**EXERCISE AIM:**
Reproduce the listing below, swapping every "Instruction:" for "Goal:" and leaving everything else unchanged.
------------------------------
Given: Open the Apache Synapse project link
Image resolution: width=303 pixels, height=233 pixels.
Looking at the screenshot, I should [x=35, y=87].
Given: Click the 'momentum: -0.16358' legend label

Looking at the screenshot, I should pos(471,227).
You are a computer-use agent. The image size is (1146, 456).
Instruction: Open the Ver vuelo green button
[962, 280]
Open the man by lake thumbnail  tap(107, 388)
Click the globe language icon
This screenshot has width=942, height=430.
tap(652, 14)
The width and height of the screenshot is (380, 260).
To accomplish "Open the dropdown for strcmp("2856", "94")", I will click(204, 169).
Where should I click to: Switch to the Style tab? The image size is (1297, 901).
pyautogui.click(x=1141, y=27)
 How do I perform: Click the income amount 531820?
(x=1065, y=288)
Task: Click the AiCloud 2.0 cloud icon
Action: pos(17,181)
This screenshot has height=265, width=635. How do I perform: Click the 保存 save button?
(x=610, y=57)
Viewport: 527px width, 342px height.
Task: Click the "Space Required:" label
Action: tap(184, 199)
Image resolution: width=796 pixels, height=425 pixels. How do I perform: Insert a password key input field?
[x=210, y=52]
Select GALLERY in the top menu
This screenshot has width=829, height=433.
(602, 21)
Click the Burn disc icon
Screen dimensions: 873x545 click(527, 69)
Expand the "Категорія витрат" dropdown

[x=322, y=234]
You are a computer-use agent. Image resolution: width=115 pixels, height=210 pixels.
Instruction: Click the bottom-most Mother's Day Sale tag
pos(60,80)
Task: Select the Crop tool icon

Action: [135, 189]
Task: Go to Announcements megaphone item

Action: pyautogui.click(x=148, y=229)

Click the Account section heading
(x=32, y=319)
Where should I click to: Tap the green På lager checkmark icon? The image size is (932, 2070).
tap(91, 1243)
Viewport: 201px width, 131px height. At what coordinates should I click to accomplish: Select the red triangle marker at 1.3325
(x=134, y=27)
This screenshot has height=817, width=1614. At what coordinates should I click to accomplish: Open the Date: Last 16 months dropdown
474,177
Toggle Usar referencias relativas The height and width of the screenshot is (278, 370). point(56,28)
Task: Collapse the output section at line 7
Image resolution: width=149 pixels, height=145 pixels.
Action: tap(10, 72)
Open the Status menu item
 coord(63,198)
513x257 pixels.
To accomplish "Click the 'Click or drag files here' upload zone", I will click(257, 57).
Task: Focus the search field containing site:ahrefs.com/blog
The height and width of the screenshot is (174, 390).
------------------------------
**RESPONSE TO THIS TASK:**
Given: Open the Apache Synapse project link
Image resolution: width=303 pixels, height=233 pixels.
Looking at the screenshot, I should [x=35, y=87].
Given: Click the 'momentum: -0.16358' legend label

Looking at the screenshot, I should pos(471,227).
You are a computer-use agent. The image size is (1146, 456).
Goal: Open the Ver vuelo green button
[962, 280]
Open the man by lake thumbnail  tap(107, 388)
Click the globe language icon
This screenshot has width=942, height=430.
tap(652, 14)
The width and height of the screenshot is (380, 260).
To accomplish "Open the dropdown for strcmp("2856", "94")", I will click(204, 169).
Where should I click to: Switch to the Style tab? The image size is (1297, 901).
pyautogui.click(x=1141, y=27)
 How do I perform: Click the income amount 531820?
(x=1065, y=288)
Task: Click the AiCloud 2.0 cloud icon
Action: pos(17,181)
This screenshot has height=265, width=635. How do I perform: Click the 保存 save button?
(x=610, y=57)
Viewport: 527px width, 342px height.
Task: Click the "Space Required:" label
Action: tap(184, 199)
Image resolution: width=796 pixels, height=425 pixels. How do I perform: Insert a password key input field?
[x=210, y=52]
Select GALLERY in the top menu
This screenshot has width=829, height=433.
(602, 21)
Click the Burn disc icon
Screen dimensions: 873x545 click(527, 69)
Expand the "Категорія витрат" dropdown

[x=322, y=234]
You are a computer-use agent. Image resolution: width=115 pixels, height=210 pixels.
Goal: Click the bottom-most Mother's Day Sale tag
pos(60,80)
Task: Select the Crop tool icon

Action: [135, 189]
Task: Go to Announcements megaphone item

Action: pyautogui.click(x=148, y=229)

Click the Account section heading
(x=32, y=319)
Where should I click to: Tap the green På lager checkmark icon? The image size is (932, 2070).
tap(91, 1243)
Viewport: 201px width, 131px height. At what coordinates should I click to accomplish: Select the red triangle marker at 1.3325
(x=134, y=27)
This screenshot has height=817, width=1614. At what coordinates should I click to accomplish: Open the Date: Last 16 months dropdown
474,177
Toggle Usar referencias relativas The height and width of the screenshot is (278, 370). point(56,28)
Task: Collapse the output section at line 7
Image resolution: width=149 pixels, height=145 pixels.
Action: tap(10, 72)
Open the Status menu item
 coord(63,198)
513x257 pixels.
To accomplish "Click the 'Click or drag files here' upload zone", I will click(257, 57).
Task: Focus the search field containing site:ahrefs.com/blog
The height and width of the screenshot is (174, 390).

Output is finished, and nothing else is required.